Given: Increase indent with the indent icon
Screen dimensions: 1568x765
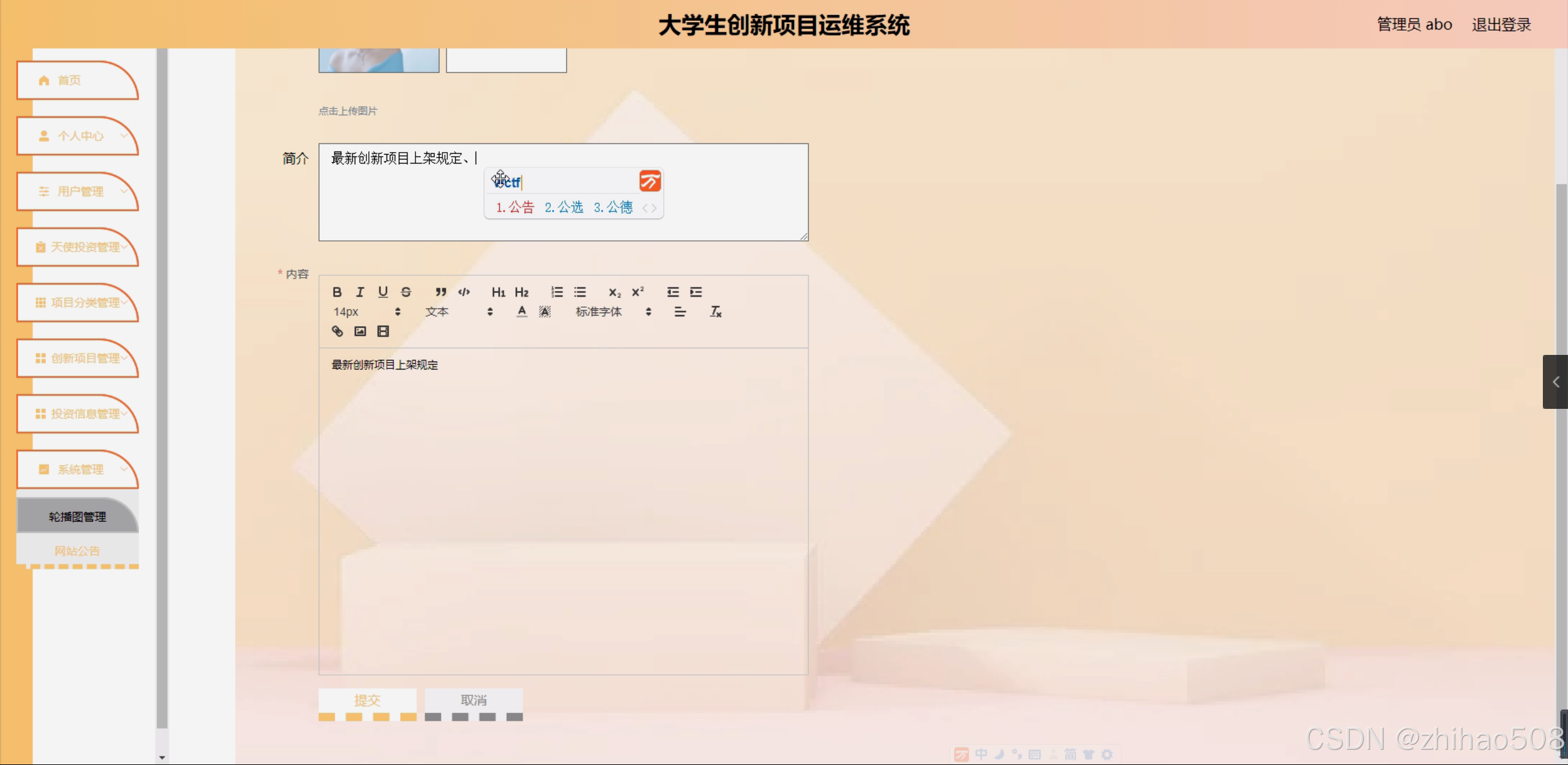Looking at the screenshot, I should click(696, 292).
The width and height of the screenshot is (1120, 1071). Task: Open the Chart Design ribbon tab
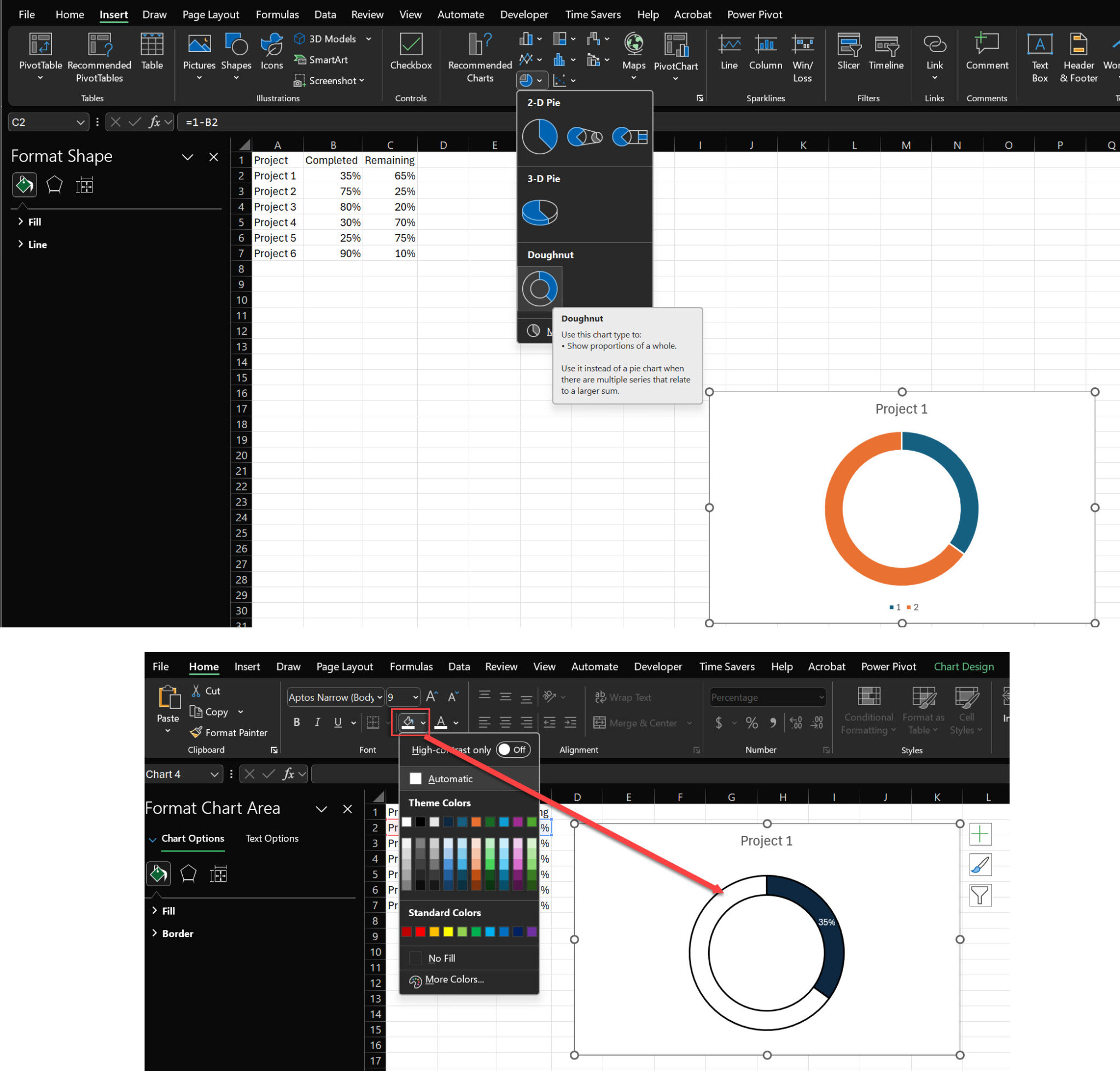[963, 666]
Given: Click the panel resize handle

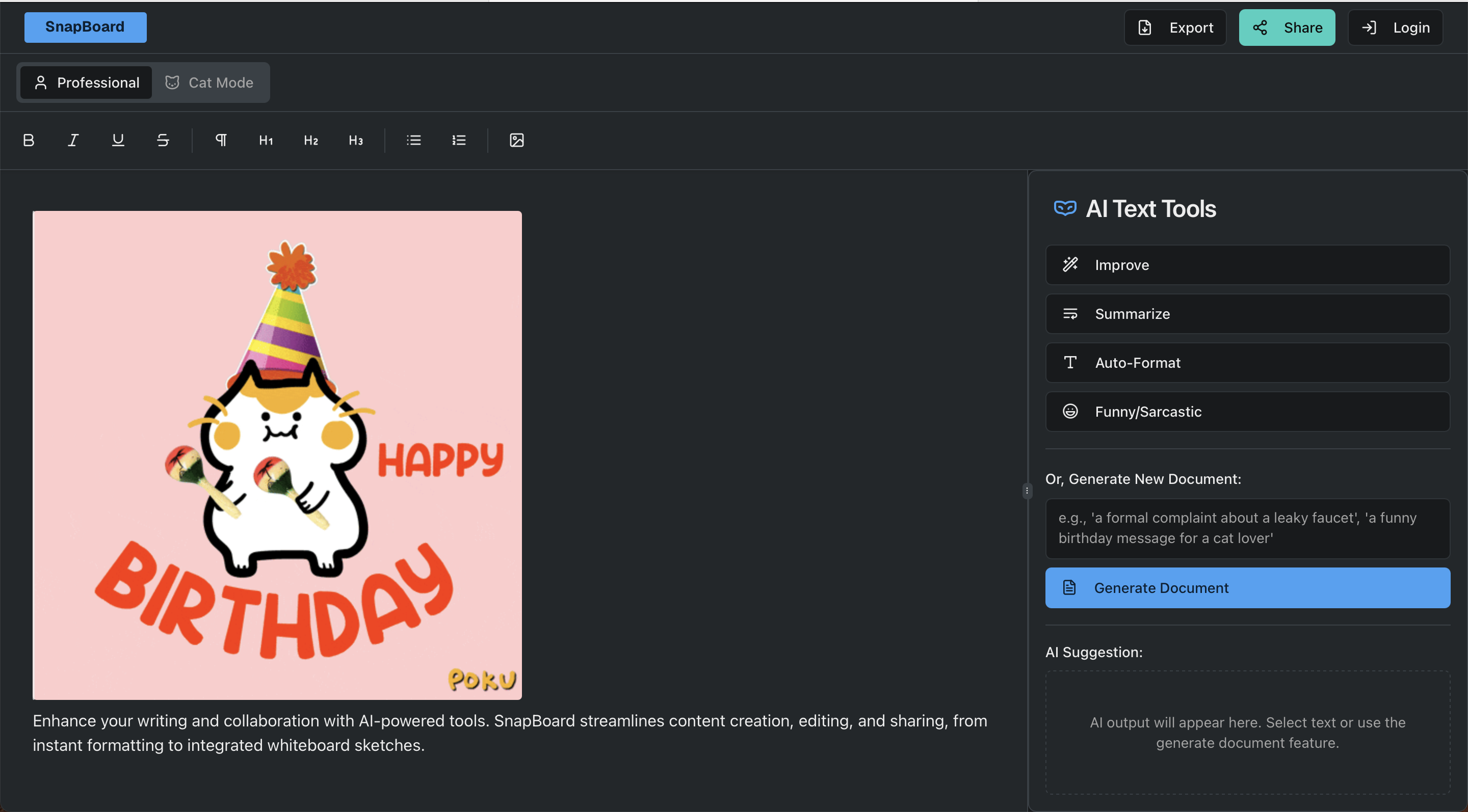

....................

Task description
Give the material again exactly as it is, but keep the pictures out.

Reply
Given: Increase indent with the indent icon
Screen dimensions: 1568x765
Looking at the screenshot, I should click(696, 292).
The width and height of the screenshot is (1120, 1071). Task: Open the Chart Design ribbon tab
[963, 666]
Given: Click the panel resize handle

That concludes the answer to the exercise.